Prototype d’eolienne à pales auto-orientables 07.03.2024  Manon Saudan Hélice d’un nouveau type Lancé en 1985, le groupe de travail « Éolienne » de l’ADER avait pour objectif de construire et de tester le fonctionnement d’un prototype d’éolienne pourvu d’un nouveau système d’orientation des pales. L’hélice, reprise d’une idée initialement développée dans les années 1930 en URSS, présentait deux caractéristiques originales principales : L’utilisation d’ailerons d’orientation : les pales pivotaient librement autour de leur axe et s’orientaient d’elles-mêmes au moyen d’un aileron placé à leur extrémité, ce qui devait permettre au système de s’adapter à des vitesses de vent changeantes et d’augmenter le couple au démarrage. La réduction de la longueur profilée des pales : la première partie de la pale, proche du centre de rotation de l’hélice, était constituée d’un simple tube afin d’en diminuer la surface de prise au vent en cas de tempête.

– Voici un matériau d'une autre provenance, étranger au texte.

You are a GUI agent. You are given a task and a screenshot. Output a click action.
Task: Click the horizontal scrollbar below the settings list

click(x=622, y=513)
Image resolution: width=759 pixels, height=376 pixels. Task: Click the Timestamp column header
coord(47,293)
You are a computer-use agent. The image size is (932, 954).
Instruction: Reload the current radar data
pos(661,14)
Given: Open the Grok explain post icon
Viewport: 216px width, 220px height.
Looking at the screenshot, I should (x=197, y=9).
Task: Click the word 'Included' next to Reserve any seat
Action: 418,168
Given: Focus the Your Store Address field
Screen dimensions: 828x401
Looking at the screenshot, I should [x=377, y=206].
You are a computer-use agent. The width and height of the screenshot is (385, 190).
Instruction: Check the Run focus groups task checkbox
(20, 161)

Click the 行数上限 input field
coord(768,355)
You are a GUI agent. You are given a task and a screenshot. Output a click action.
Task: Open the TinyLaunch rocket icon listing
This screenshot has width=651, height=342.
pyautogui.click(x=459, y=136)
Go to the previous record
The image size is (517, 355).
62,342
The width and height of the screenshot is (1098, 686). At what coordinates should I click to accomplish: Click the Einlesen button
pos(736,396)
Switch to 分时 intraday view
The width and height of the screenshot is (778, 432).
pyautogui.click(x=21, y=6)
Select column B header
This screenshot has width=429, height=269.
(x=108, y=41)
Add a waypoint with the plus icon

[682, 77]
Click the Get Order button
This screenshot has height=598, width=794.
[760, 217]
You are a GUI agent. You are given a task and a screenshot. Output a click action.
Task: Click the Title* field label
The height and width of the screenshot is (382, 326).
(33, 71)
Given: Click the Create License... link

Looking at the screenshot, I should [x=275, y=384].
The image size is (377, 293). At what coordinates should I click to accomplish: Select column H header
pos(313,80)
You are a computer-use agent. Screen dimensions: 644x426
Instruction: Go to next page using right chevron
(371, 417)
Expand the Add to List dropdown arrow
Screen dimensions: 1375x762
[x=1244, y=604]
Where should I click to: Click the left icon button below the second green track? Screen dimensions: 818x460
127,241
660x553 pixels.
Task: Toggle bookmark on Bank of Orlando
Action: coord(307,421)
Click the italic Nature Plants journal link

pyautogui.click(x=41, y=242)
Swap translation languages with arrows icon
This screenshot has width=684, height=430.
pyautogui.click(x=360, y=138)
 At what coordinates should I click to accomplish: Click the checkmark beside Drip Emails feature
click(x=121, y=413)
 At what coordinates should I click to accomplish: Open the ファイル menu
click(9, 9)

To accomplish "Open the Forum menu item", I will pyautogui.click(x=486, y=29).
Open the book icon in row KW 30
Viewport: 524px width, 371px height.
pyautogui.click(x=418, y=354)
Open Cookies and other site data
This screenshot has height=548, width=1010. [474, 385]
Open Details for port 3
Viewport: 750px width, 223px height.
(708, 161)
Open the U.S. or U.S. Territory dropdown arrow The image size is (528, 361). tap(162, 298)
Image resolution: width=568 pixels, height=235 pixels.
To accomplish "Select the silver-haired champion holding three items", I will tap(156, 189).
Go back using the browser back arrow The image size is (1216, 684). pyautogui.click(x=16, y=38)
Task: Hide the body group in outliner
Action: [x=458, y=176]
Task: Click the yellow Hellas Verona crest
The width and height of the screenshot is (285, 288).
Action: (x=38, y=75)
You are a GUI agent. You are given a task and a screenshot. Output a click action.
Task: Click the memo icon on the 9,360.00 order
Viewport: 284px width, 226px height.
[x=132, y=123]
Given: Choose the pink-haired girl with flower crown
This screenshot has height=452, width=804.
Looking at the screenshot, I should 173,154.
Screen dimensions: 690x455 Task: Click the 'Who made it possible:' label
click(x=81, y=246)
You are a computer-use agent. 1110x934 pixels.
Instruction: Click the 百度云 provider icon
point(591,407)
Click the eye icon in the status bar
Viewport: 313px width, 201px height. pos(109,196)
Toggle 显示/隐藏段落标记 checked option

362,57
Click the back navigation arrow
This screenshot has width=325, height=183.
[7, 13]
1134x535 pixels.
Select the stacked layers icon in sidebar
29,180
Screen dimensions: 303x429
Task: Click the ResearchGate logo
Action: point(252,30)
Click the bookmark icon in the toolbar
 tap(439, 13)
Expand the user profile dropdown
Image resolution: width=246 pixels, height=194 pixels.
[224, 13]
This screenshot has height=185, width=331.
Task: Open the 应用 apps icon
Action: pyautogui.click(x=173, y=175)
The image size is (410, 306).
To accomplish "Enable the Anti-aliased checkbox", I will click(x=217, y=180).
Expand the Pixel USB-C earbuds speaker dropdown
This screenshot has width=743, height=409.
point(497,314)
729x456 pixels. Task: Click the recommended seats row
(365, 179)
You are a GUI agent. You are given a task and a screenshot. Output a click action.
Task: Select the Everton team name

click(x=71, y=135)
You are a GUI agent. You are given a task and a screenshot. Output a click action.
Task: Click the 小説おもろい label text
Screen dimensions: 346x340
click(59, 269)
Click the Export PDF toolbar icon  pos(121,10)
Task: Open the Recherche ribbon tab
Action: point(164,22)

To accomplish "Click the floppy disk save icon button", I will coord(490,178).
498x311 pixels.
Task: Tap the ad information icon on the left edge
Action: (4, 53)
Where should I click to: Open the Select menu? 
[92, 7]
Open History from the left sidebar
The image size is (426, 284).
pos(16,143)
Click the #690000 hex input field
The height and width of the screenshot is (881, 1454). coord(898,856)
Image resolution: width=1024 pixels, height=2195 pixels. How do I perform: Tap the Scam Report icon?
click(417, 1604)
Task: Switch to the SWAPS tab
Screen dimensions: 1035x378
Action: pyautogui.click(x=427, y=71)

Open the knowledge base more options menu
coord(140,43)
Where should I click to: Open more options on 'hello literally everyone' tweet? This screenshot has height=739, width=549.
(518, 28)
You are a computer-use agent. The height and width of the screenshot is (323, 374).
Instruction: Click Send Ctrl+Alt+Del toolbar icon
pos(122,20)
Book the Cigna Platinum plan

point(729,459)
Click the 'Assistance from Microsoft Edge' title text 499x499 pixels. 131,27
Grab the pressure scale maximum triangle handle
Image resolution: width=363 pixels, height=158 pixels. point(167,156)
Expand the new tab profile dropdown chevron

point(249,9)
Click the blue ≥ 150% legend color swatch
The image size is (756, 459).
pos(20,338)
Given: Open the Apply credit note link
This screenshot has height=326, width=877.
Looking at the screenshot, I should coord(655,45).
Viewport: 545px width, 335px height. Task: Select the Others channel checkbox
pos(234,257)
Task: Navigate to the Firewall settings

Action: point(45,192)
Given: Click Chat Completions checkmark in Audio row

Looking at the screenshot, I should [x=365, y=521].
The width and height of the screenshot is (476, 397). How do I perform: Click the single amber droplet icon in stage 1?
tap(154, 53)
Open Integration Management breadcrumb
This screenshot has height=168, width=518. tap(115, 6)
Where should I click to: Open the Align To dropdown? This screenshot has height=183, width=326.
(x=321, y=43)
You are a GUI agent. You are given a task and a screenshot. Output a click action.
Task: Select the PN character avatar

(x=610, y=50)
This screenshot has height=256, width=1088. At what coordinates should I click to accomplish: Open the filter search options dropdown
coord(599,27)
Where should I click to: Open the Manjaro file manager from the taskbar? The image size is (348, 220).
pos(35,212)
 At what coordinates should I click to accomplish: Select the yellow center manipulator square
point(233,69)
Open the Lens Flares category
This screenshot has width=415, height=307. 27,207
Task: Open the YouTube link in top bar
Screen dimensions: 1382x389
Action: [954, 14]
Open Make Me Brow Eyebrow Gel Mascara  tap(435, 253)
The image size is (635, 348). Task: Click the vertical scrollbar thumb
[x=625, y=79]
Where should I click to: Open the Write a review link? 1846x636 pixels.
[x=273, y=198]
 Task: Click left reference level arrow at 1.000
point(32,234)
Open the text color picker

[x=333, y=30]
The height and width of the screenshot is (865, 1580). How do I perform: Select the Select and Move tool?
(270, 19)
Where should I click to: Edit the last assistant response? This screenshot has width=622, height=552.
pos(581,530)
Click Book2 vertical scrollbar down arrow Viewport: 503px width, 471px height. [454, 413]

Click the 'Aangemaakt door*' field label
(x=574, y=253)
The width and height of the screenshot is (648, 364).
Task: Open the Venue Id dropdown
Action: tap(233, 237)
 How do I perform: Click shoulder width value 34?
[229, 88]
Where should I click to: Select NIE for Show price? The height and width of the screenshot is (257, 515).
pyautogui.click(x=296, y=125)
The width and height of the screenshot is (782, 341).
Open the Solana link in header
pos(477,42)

Tests au Chalet-à-Gobet et à Chavannes-sur-Moudon La construction du prototype s’est étendue sur un peu plus de deux ans, de fin 1986 au printemps 1989. Un tour de force quand on considère que le travail était effectué de manière entièrement bénévole par les trois membres du groupe durant leur temps libre. L’éolienne – dont l’hélice mesurait 6m de diamètre et reposait sur un mât de 10m de hauteur – a été héliportée à l’automne 1989 à Sainte-Catherine, au Chalet-à-Gobet, sur un emplacement mis à disposition par la Ville de Lausanne. Durant deux ans, le prototype a été testé et plusieurs améliorations y ont été apportées. Mais les vents se sont révélés trop instables : l’effet perturbateur des forêts environnantes avait été sous-estimé. Un nouvel emplacement a alors été trouvé à Chavannes-sur-Moudon. L’éolienne y a été installée en 1993 et les essais se sont poursuivis un certain temps, après quoi un site mieux venté encore a été identifié à la Dent de Vaulion. Mais les obstacles administratifs et le manque de moyens ont finalement eu raison de ce projet qui, malgré des résultats pourtant encourageants, a été mis en veilleuse.